“During the meeting [in London], the Prime Ministers are expected to confirm their shared commitment to the Global Combat Air Programme, and discuss the launch of the next phase of the international programme, including through the international contract that will be signed by the end of the month,” the UK Prime Minister’s Office said in a Saturday statement.
Prime Minister’s Office and the MoD: a contract is imminent
Officials in London say a multi-national contract for a sixth‑generation fighter under the Global Combat Air Programme (GCAP) will be signed "by the end of the month," following bilateral talks between Prime Minister Keir Starmer and Japanese premier Sanae Takaichi. A UK Ministry of Defence spokesperson reiterated to Breaking Defense that "The Prime Minister’s Office said on June 13 that the [GCAP] international contract will be signed by the end of the month."
Budget standoff: Ministry of Defence, the Treasury and the Prime Minister
GCAP’s path to a contract has been complicated by a domestic budget fight. The flagship program — a joint effort between Italy, Japan and the UK — has been caught in infighting between the Ministry of Defence and the Treasury as the government, “in collaboration with Starmer,” has struggled to address a shortfall in defence funding. Reports say the Treasury intends to bring GCAP funding in‑house, removing this budgetary control from the MoD to keep tighter oversight.
Resignations underline political strain
The political tension spilled into resignations. Former British defence secretary John Healey resigned last week, saying a lack of sufficient funding in the long‑delayed Defence Investment Plan (DIP) could endanger UK security. Hours later, Al Carns, the former UK armed forces minister, also resigned. Healey told colleagues he resigned after Prime Minister Starmer was prepared to offer £13.5 billion to prevent an £18 billion gap related to defence acquisitions; Healey had pushed the Prime Minister to commit to 3 percent of GDP for military spending by 2030 but was instead presented with a plan targeting 2.68 percent, according to the BBC. That figure sits well short of NATO’s cited 3.5 percent core defence spending push.
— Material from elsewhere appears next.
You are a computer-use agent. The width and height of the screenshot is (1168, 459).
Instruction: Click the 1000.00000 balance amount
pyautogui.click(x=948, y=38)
GCAP partners, timeline, and program scope
Italy, Japan and the UK remain committed to the GCAP effort, with the programme marked for a 2035 entry into service for the sixth‑generation type. The airframe is intended to replace British and Italian Eurofighter Typhoons and Japanese F‑2 multi‑role aircraft. Beyond a new fighter, GCAP is described as a "family‑of‑systems" initiative that includes unmanned platforms designed to act as drone wingmen alongside the crewed jet. Tokyo has reportedly “raised eyebrows” at the UK holding up funding for an existing £686 million design and development contract, a hiccup the imminent international contract signing could help to soothe among partners.
How Tokyo, the UK MoD, and procurement leaders are responding
- Tokyo: Japan has signalled concern about UK funding delays — specifically the held‑up £686 million design and development contract — and will be watching the international contract signing and whether it secures the programme’s near‑term finances.
- UK Ministry of Defence: The MoD has publicly pointed to the Prime Minister’s Office timeline for signing; the department will be attentive to whether Treasury moves to centralise GCAP funding, which reports say would reassign financial decision authority.
- Procurement leaders and defence planners: The forthcoming Defence Investment Plan, promised before the NATO Summit in Ankara next month, is expected to set out whether the UK will proceed with a proposal to acquire a fleet of F‑35A fifth‑generation fighters capable of carrying nuclear weapons alongside further GCAP details — a decision these officials will monitor closely.
The next few weeks will test whether a signed international contract is enough to quiet partner unease and to resolve the domestic funding debate. The Prime Minister’s Office has put a date on the paperwork; what remains less settled in public reporting is whether the Defence Investment Plan and Treasury moves on funding will reconcile the competing demands that prompted senior resignations and partner concern.